### TASK REQUIREMENTS
In the data below, find the line that contains "Back to Top (260, 1506)" and the line that contains "Shopping Cart (66, 1631)". Copy both, plus every line between them, exactly.

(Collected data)
═══
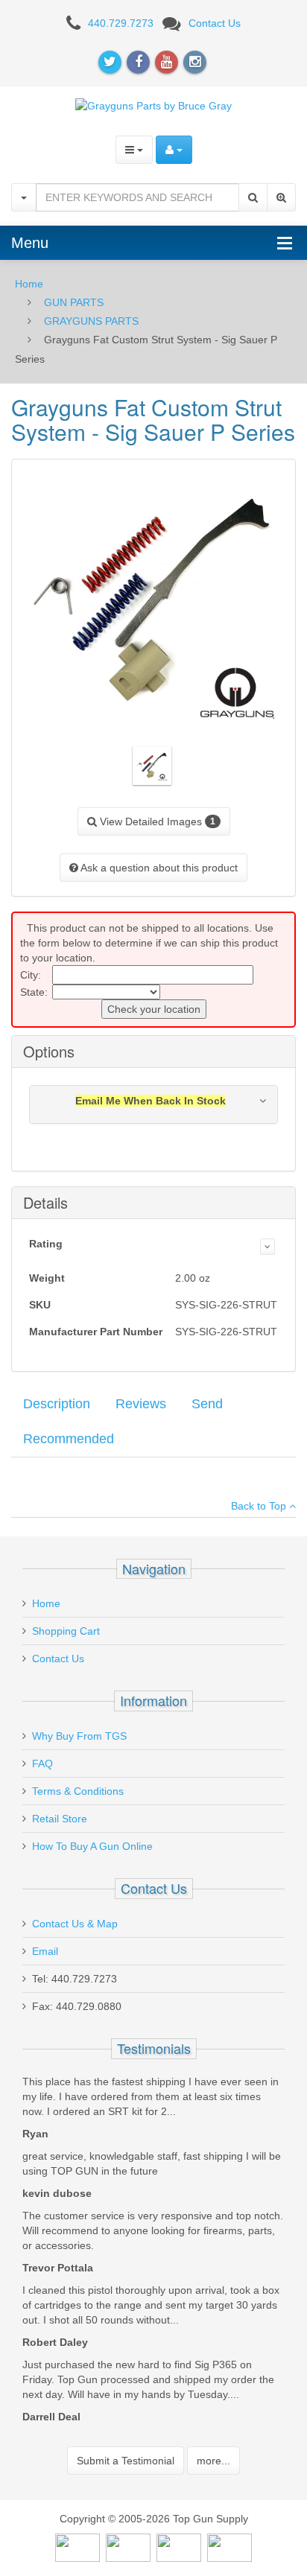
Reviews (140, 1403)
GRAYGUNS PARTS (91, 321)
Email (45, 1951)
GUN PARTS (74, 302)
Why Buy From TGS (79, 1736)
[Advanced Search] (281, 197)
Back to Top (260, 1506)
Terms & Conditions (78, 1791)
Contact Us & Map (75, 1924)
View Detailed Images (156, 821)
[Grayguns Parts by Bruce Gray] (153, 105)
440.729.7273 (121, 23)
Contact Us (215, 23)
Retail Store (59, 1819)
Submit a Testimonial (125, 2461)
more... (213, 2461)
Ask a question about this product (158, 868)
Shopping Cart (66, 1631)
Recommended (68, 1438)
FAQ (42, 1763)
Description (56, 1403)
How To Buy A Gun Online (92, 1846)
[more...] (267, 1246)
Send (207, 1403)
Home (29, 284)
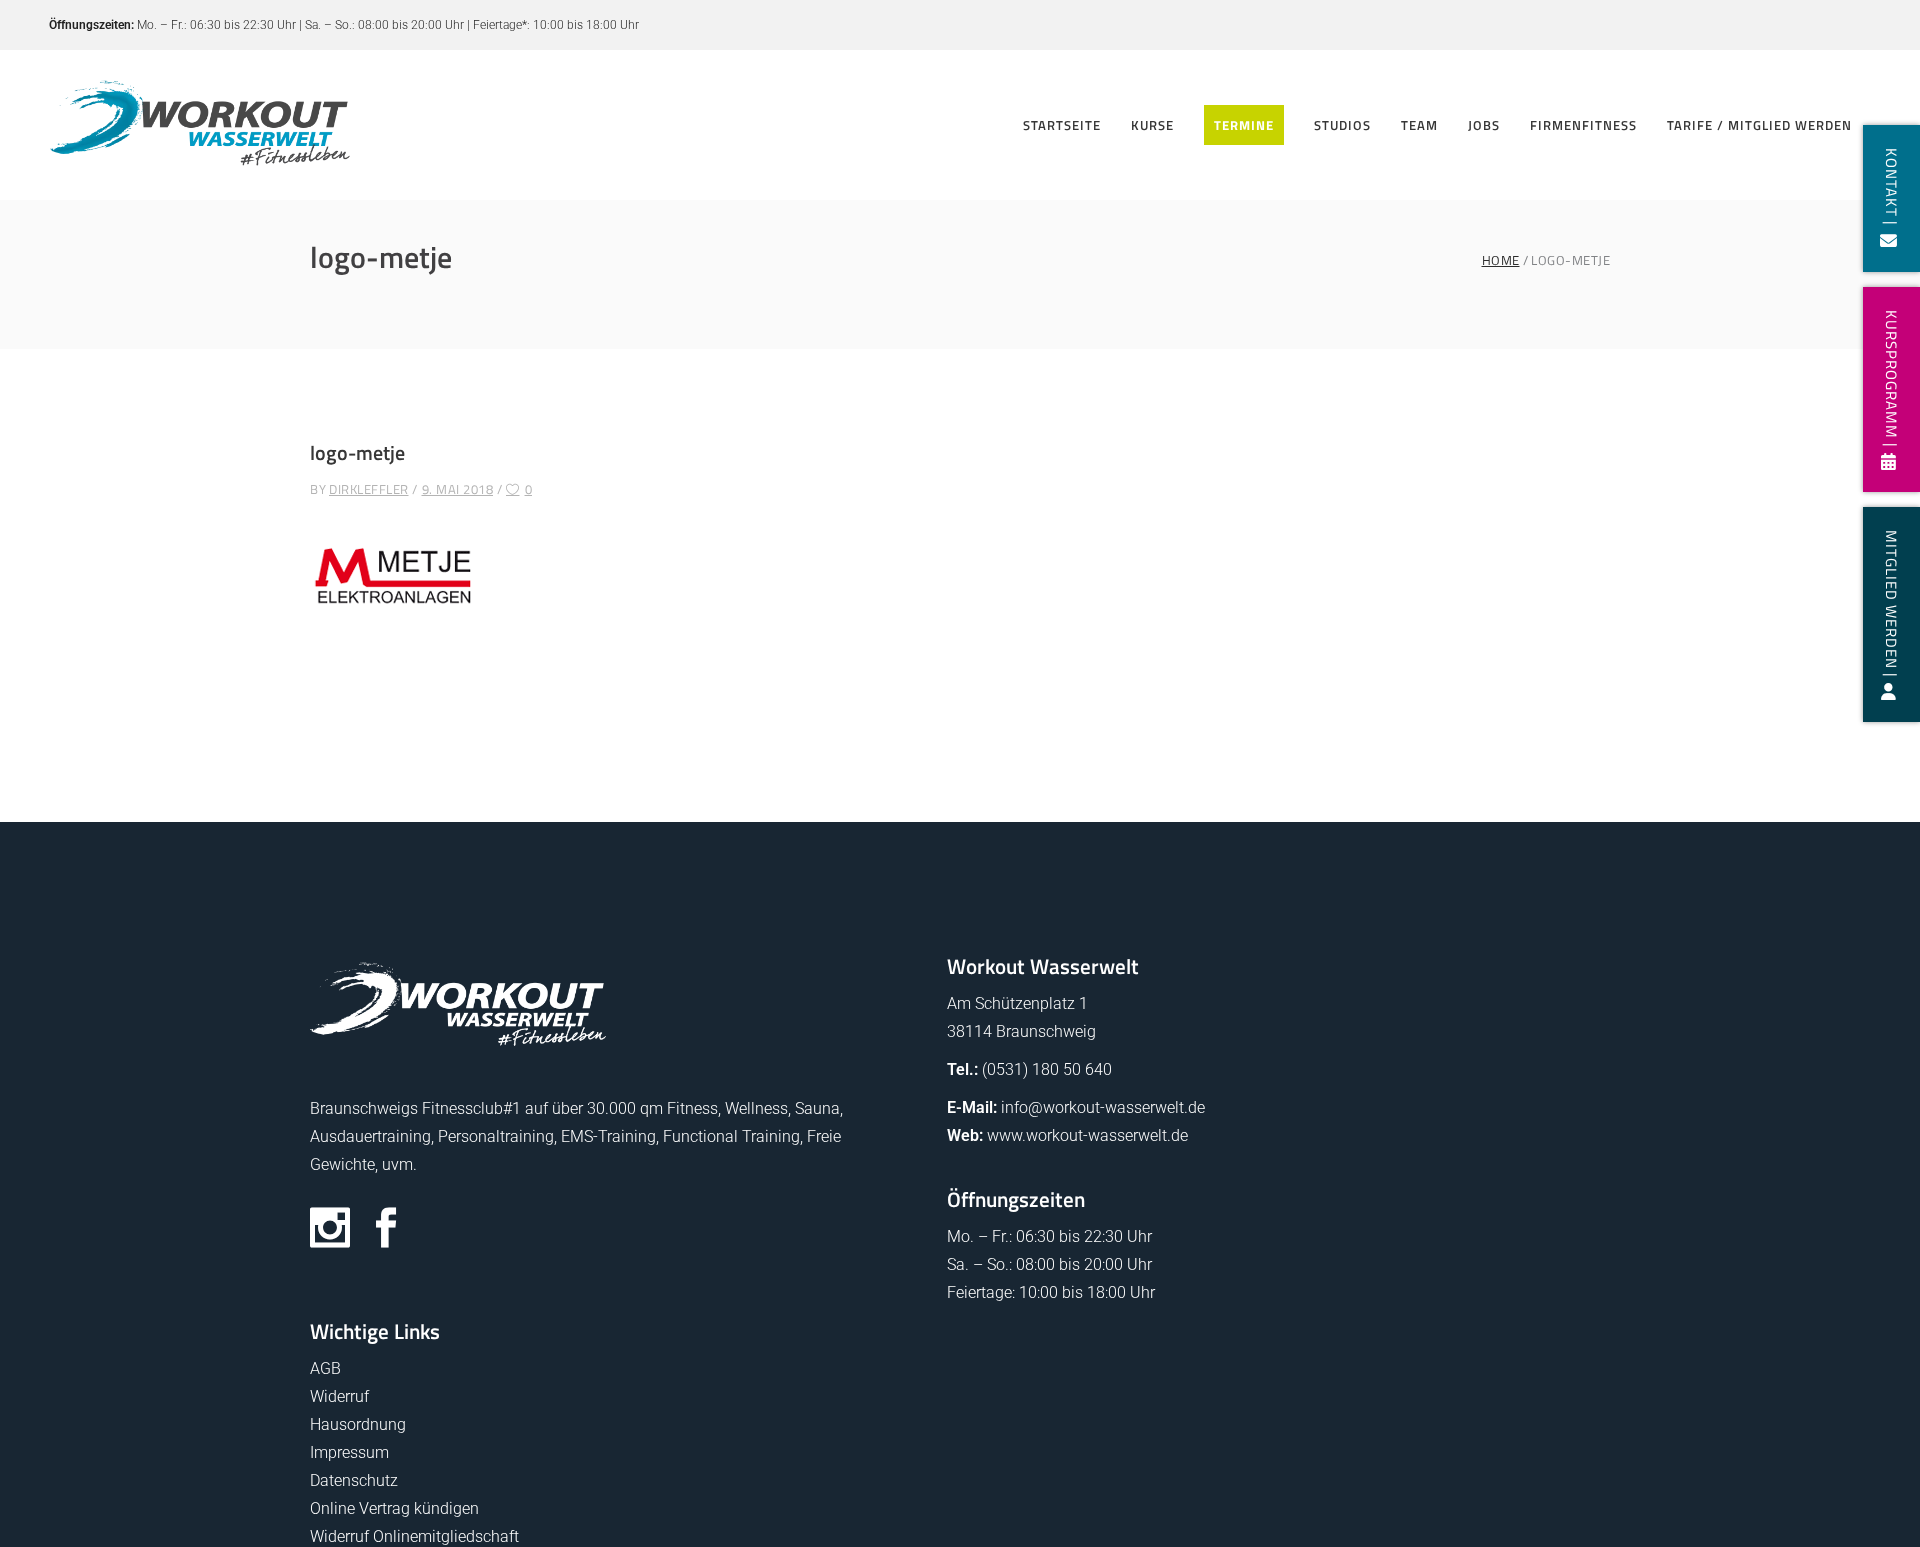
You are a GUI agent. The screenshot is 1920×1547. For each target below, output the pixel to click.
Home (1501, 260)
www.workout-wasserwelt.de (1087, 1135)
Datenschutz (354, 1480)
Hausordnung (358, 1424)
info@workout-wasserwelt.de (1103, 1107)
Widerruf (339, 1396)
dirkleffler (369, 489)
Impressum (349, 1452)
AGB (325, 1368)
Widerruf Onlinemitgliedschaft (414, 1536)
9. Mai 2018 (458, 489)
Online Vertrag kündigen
═══
### RESPONSE TO THE EXERCISE
Back to Top (260, 1506)
Terms & Conditions (78, 1791)
Contact Us & Map (75, 1924)
View Detailed Images (156, 821)
[Grayguns Parts by Bruce Gray] (153, 105)
440.729.7273 (121, 23)
Contact Us (215, 23)
Retail Store (59, 1819)
Submit a Testimonial (125, 2461)
more... (213, 2461)
Ask a question about this product (158, 868)
Shopping Cart (66, 1631)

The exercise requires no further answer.